(Records from a data collection)
=== Section Start ===
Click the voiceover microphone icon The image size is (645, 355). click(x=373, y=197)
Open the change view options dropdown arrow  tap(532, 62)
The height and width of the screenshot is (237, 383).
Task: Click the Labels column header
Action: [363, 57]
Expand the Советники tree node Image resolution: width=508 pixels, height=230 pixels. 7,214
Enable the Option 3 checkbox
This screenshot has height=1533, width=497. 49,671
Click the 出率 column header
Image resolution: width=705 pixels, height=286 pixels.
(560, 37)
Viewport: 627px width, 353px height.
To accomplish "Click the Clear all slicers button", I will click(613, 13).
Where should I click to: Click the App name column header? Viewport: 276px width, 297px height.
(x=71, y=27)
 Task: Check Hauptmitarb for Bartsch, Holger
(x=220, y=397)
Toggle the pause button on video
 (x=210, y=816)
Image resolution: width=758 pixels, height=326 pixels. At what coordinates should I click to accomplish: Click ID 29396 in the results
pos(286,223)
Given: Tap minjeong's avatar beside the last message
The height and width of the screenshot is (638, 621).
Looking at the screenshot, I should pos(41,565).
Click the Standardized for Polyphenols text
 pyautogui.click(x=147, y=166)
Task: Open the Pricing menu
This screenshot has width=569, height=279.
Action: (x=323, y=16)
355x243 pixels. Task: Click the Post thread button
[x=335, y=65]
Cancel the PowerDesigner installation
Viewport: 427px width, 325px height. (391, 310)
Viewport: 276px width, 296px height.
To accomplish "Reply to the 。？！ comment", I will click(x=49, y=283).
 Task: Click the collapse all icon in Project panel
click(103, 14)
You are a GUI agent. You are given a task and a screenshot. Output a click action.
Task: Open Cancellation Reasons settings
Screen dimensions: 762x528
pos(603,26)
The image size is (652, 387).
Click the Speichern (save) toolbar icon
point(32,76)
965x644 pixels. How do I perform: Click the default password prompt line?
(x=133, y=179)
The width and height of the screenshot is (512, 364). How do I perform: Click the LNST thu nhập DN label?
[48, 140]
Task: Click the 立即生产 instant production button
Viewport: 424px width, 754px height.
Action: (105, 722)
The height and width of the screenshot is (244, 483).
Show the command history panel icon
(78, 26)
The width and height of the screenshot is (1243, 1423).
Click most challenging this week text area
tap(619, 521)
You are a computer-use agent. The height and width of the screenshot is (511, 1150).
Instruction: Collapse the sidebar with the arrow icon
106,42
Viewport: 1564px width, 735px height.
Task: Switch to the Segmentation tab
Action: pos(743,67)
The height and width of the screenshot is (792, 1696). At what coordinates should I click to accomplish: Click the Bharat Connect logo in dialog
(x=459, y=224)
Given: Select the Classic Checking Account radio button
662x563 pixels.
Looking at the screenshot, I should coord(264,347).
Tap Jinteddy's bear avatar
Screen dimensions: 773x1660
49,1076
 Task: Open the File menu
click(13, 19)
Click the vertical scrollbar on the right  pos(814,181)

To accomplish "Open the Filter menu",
=== Section End ===
Reproduce the entries above in full by retyping them exactly.

> **Answer section**
Click the voiceover microphone icon The image size is (645, 355). click(x=373, y=197)
Open the change view options dropdown arrow  tap(532, 62)
The height and width of the screenshot is (237, 383).
Task: Click the Labels column header
Action: [363, 57]
Expand the Советники tree node Image resolution: width=508 pixels, height=230 pixels. 7,214
Enable the Option 3 checkbox
This screenshot has height=1533, width=497. 49,671
Click the 出率 column header
Image resolution: width=705 pixels, height=286 pixels.
(560, 37)
Viewport: 627px width, 353px height.
To accomplish "Click the Clear all slicers button", I will click(613, 13).
Where should I click to: Click the App name column header? Viewport: 276px width, 297px height.
(x=71, y=27)
 Task: Check Hauptmitarb for Bartsch, Holger
(x=220, y=397)
Toggle the pause button on video
 (x=210, y=816)
Image resolution: width=758 pixels, height=326 pixels. At what coordinates should I click to accomplish: Click ID 29396 in the results
pos(286,223)
Given: Tap minjeong's avatar beside the last message
The height and width of the screenshot is (638, 621).
Looking at the screenshot, I should pos(41,565).
Click the Standardized for Polyphenols text
 pyautogui.click(x=147, y=166)
Task: Open the Pricing menu
This screenshot has width=569, height=279.
Action: (x=323, y=16)
355x243 pixels. Task: Click the Post thread button
[x=335, y=65]
Cancel the PowerDesigner installation
Viewport: 427px width, 325px height. (391, 310)
Viewport: 276px width, 296px height.
To accomplish "Reply to the 。？！ comment", I will click(x=49, y=283).
 Task: Click the collapse all icon in Project panel
click(103, 14)
You are a GUI agent. You are given a task and a screenshot. Output a click action.
Task: Open Cancellation Reasons settings
Screen dimensions: 762x528
pos(603,26)
The image size is (652, 387).
Click the Speichern (save) toolbar icon
point(32,76)
965x644 pixels. How do I perform: Click the default password prompt line?
(x=133, y=179)
The width and height of the screenshot is (512, 364). How do I perform: Click the LNST thu nhập DN label?
[48, 140]
Task: Click the 立即生产 instant production button
Viewport: 424px width, 754px height.
Action: (105, 722)
The height and width of the screenshot is (244, 483).
Show the command history panel icon
(78, 26)
The width and height of the screenshot is (1243, 1423).
Click most challenging this week text area
tap(619, 521)
You are a computer-use agent. The height and width of the screenshot is (511, 1150).
Instruction: Collapse the sidebar with the arrow icon
106,42
Viewport: 1564px width, 735px height.
Task: Switch to the Segmentation tab
Action: pos(743,67)
The height and width of the screenshot is (792, 1696). At what coordinates should I click to accomplish: Click the Bharat Connect logo in dialog
(x=459, y=224)
Given: Select the Classic Checking Account radio button
662x563 pixels.
Looking at the screenshot, I should coord(264,347).
Tap Jinteddy's bear avatar
Screen dimensions: 773x1660
49,1076
 Task: Open the File menu
click(13, 19)
Click the vertical scrollbar on the right  pos(814,181)

To accomplish "Open the Filter menu",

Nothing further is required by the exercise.